[begin Text shown]
Use the USING clause instead of an ON clause during an equijoin to specify the join. To join tables by multiple columns, put the multiple columns in the parentheses, separated by a column

equijoin/equi-join - When you use the equal operator to join two tables on a common column. Common for the columns that are being compared to have the same name.

Example 1:

SELECT invoice_number, vendor_name
FROM vendors
    JOIN invoices USING (vendor_id) (1)
ORDER BY invoice_number;

(1) USING (vendor_id) replaced 'ON vendors.vendor_id = invoices.vendor_id'

Example 2:

SELECT department_name, last_name, project_number
FROM departments
    JOIN employees USING (department_number)    (1)
    LEFT JOIN projects USING (employee_id)      (2)
[end Text shown]
[begin Data shown]
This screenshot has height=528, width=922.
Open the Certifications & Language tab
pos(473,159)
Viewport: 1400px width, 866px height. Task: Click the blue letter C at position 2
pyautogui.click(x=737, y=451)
[end Data shown]
### Tasks to perform
1. Restate word for word the part of the text on the USING clause from "Use the USING" up to and including "USING (vendor_id) (1)".
2. Quote the records from the line with "Viewport: 1400px width, 866px" up to and including the last line of the records, reproducing those lines exactly.

### Per-task outputs
1.
Use the USING clause instead of an ON clause during an equijoin to specify the join. To join tables by multiple columns, put the multiple columns in the parentheses, separated by a column

equijoin/equi-join - When you use the equal operator to join two tables on a common column. Common for the columns that are being compared to have the same name.

Example 1:

SELECT invoice_number, vendor_name
FROM vendors
    JOIN invoices USING (vendor_id) (1)

2.
Viewport: 1400px width, 866px height. Task: Click the blue letter C at position 2
pyautogui.click(x=737, y=451)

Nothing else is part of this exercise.